2. Under section 690, a creditor who has failed to present his claim within the period fixed by the
committee on claims may apply to the court, within six months after the period previously fixed,
for the renewal of the commission for the purpose of examining his claim. Also a creditor may
make such application even after six months from the expiration of the period formerly fixed
and before the final settlement of the estate, if the committee shall have failed to give the
notice required by section 687.

a. the application of the plaintiff was presented fourteen months after the expiration of
the period fixed for the filing of claims. And while it was presented before the final
settlement of the estate of Antonio Tampoco, yet, it having been proved that the
committee had published in the newspaper La Nacion the notice required by law, there
was no possible ground for granting said application. Even considering this application
under section 113 of the Code of Civil Procedure, we believe that the lapse of fourteen
months is an unsurmountable barrier opposing the granting of said application.

WON the notice to the creditors was done in the proper manner
HELD: Yes.
1. Before a credit may be held barred by our procedural statutes relative to liquidation of
inheritance, it must appear, among other things, that the committee have designated
convenient hours and places for the holding of their meetings for the examination and
admission of claims, and that they have published this fact in the manner provided by the law.
Unless this is done, the right of a creditor cannot prescribe, and he who claims the benefit of
prescription has the burden of proof.

2. the committee on claims in the aforesaid proceeding had published for three consecutive weeks
a notice to claimants, stating that they might present their claims within the period of six
months, the committee to hold meetings at the office of Attorney M.G. Goyena, room No. 1, 34,
Escolta, on the last Wednesday of each month at 3:30 p. m. for the purpose of hearing and
deciding claims, notwithstanding the appointment issued by the court, in which the places are
designated where the notice should be posted, and the newspaper in which it should be
published for three weeks, giving the creditors the period of six months to present their claims.

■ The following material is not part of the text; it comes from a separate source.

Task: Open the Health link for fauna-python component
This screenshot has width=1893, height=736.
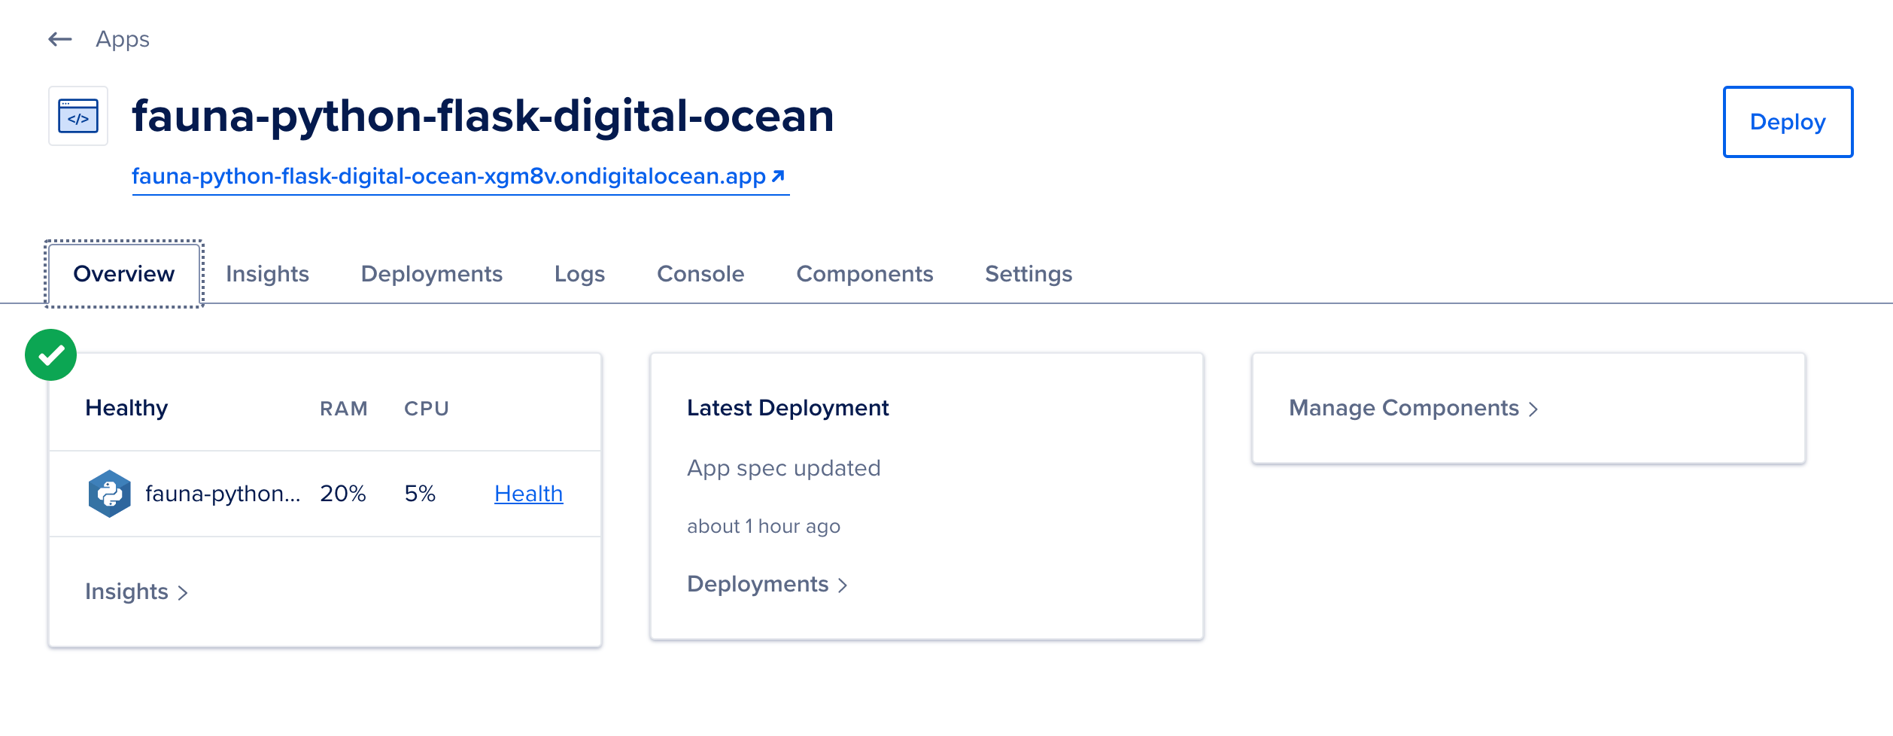Action: [x=528, y=494]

For the foregoing the judgment appealed from is reversed, and it is hereby declared that the plaintiff
appellee has lost his right to enforce his claim in this proceeding, without pronouncement as to costs. So
ordered.

Johnson, Malcolm, Avancea, Ostrand, and Romualdez, JJ., concur.. Street, J., dissents.

Strret, dissenting

the following appears from the stipulation of facts and exhibits:

During all this time, nothing, as has already been said, was done with regards to the estate of Tan Peng
Sue. His widow was in China and no legal representative was appointed to look after his affair. When his
widow and heirs learned of the death of Tampoco's executor, Go Sui San, assured them that the same
will be respected and paid when demanded; that there was no need of presenting the claim before the
committee or the probate court as the same appeared already on the books of the estate; and that it
was to their advantage not to segregate it from the mass as it was gaining interest. Certain different
amounts on this account were in fact received by the widow and heirs of Tan Peng Sue who naturally
became more convinced of the advices of Go Sui San. (See affidavits of Go Biec and Tan Chui Lay, folios
79 to 86 of record.) Consequently, the claim of Tan Peng Sue was not presented to the original
committee on claims in the estate of Tampoco.

Based upon such facts, the judgment of the lower court should be affirmed.